The majority of older adults say they want to age in place at home for as long as possible, but how many seniors have made changes to their homes to make them safer and more age-friendly? According to a recent University of California, San Francisco study, many elderly adults lack the low-tech, inexpensive assistive devices that could help keep them safe and more independent at home.
As reported by Medical Xpress, researchers found that 42 percent of seniors living at home had “unmet needs” and lacked equipment like grab bars in the bathroom near the toilet or shower, a raised toilet seat or a shower stool that could help them remain at home longer, delaying a move to a care facility.

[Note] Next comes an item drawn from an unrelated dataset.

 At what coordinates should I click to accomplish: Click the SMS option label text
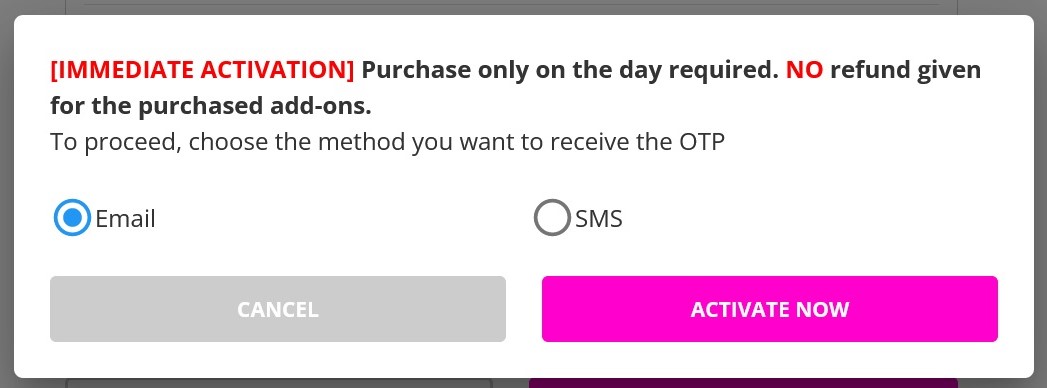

Fall-proofing a senior’s home is a key factor in helping to avoid injuries that frequently lead to hospitalization and a loss of independence. According to the UC study, published in JAMA Internal Medicine, adapting to the needs associated with aging by employing assistive devices to aid in self-care can help improve quality of life and preserve the independence and dignity of elderly adults.
Because using assistive devices like a walker can carry a stigma, many seniors are resistant to using them. But with a little encouragement and support, elderly adults can significantly benefit from home adaptations and assistive devices. Seniors who may have early signs of dementia can also be made safer at home using automatic medication dispensers or electronic stove sensors.
The burden on family caregivers can be lightened with the use of home modifications and assistive devices. Researchers suggest that primary care providers could help improve the lives of seniors and their loved-ones by better assessing the need for assistive devices and ensuring these low-cost aids are provided to help keep older adults safer and postpone a move into a care facility.